The authors also point to problems carried over from standardized intelligence testing. Such tests have long been shaped by contested assumptions about ability, knowledge and hierarchy. When they are adapted for AI evaluation, they may reproduce narrow views of intelligence and favor forms of knowledge that are easy to score at scale.

Benchmark saturation adds another challenge. As models improve or become optimized for specific tests, benchmarks can lose their ability to separate systems meaningfully. Once top models perform similarly, new evaluations are introduced to create fresh competition. This produces a fast cycle of model release, testing, ranking and replacement.

Leaderboards intensify that cycle. Public evaluation platforms can strongly influence perceptions of which model is leading. Some leaderboards rely on user preferences, allowing people to compare outputs from different models. The study notes that these systems have become important market devices, but they also raise concerns about selective testing, private evaluation, model tuning and the potential for benchmark gaming.

The authors argue that the result is a market environment marked by constant production and constant evaluation. AI firms release new models and variants at high speed, while benchmark results are used to claim progress. In this setting, evaluation can become difficult to separate from marketing. A benchmark score may reflect a real capability, but its public meaning depends on how the test is selected, framed and circulated.

AGI narratives turn small gains into major market signals

The study claims that benchmarks gain power because they are tied to narratives about artificial general intelligence. A score increase is not presented only as a technical improvement. It becomes a sign that a model may be moving closer to a future where AI can perform a wide range of economically valuable human work.

The authors identify three narratives that support this process: saturation, surpassing and emergence. Saturation occurs when models perform so well on a benchmark that the test no longer clearly differentiates them. Rather than weakening the story of progress, this can strengthen it by allowing companies and supporters to suggest that certain tasks have been solved.

Surpassing refers to claims that models outperform humans on specific tests. These claims can be powerful market signals because they suggest that AI has crossed a human performance threshold. The study cautions that this does not necessarily mean a model has general intelligence. It may exceed humans on a narrow benchmark because of training, pattern recognition or test-specific optimization.

Emergence refers to claims that large models display unexpected abilities not directly programmed into them. This narrative is especially valuable because it suggests that scale may produce surprising new capabilities. The authors argue that apparent emergence can also result from the way benchmarks are designed, from hidden training data or from selective reporting. What looks like a sudden leap may sometimes reflect incremental optimization.

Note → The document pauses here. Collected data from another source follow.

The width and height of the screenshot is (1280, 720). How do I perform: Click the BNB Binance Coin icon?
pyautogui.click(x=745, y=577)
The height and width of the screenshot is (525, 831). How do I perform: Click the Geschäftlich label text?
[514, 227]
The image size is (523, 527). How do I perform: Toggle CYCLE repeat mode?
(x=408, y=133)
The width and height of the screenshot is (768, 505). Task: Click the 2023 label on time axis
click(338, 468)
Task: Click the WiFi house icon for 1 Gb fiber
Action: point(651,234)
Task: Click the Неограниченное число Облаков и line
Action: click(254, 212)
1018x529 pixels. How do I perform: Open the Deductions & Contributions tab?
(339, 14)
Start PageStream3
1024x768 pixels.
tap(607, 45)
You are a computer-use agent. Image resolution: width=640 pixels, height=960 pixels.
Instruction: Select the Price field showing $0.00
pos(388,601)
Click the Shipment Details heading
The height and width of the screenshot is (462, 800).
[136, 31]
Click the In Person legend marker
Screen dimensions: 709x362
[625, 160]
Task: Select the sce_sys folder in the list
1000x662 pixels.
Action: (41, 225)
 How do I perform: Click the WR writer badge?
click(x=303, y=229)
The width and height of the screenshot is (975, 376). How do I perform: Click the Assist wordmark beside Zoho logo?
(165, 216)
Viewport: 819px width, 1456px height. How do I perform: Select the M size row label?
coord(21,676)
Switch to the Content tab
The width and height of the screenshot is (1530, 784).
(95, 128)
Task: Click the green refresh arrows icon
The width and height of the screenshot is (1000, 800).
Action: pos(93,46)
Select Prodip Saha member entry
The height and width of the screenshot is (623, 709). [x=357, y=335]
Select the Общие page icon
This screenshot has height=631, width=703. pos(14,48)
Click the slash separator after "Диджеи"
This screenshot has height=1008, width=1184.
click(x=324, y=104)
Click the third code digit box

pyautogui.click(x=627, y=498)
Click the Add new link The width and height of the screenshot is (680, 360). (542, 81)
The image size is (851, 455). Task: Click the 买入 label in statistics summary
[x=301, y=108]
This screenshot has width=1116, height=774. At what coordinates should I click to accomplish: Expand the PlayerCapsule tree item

These narratives help turn benchmark results into evidence of a larger technological destiny. They make GenAI models appear close to a future that is still uncertain but economically powerful. This future orientation helps explain why some models attract huge attention and investment even when their current business value remains unclear.

The study does not dismiss GenAI valuation as simple hype. The authors argue that benchmarks have real effects as they influence markets, guide research priorities, shape public trust and help determine which companies are seen as leaders. They also affect the way AI progress is defined, because firms have incentives to optimize models for visible tests.

If benchmarks shape valuations and trust, then benchmark design, transparency and interpretation become matters of public importance. Evaluation systems should not be treated as neutral technical tools. They are part of the economic infrastructure of AI.

The findings raise questions for investors, policymakers and researchers. Investors may need to treat benchmark claims with more caution, especially when scores are presented as proof of durable advantage. Policymakers may need to scrutinize how private companies define AI progress. Researchers may need to examine how evaluation systems shape both knowledge production and market power.